---------- Data for analysis ----------

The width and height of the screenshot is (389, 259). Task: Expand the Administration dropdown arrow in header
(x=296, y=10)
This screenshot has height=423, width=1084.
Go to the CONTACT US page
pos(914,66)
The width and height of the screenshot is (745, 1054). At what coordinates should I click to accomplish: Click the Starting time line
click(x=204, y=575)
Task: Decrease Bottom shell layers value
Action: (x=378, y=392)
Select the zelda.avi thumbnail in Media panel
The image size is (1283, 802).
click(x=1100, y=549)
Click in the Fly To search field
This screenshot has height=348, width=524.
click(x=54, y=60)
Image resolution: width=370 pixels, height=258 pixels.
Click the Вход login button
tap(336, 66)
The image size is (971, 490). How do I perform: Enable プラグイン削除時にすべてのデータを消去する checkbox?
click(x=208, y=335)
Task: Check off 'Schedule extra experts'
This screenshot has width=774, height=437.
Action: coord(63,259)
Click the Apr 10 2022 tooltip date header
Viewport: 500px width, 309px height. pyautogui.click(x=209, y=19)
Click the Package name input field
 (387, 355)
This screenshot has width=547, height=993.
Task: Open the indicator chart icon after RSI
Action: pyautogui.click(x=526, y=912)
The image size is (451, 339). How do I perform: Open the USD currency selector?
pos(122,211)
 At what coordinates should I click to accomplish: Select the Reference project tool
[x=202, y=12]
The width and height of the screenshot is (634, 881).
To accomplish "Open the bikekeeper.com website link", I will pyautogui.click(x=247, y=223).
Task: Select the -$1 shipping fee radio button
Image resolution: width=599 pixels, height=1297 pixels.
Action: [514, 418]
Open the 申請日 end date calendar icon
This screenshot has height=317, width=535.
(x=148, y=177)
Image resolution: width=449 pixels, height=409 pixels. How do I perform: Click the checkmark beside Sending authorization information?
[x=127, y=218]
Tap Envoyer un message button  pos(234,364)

----------

What is needed: Write out, please, only the lines from the one with "Image resolution: width=449" through the last line above, both included and unchanged.

Expected answer:
Image resolution: width=449 pixels, height=409 pixels. How do I perform: Click the checkmark beside Sending authorization information?
[x=127, y=218]
Tap Envoyer un message button  pos(234,364)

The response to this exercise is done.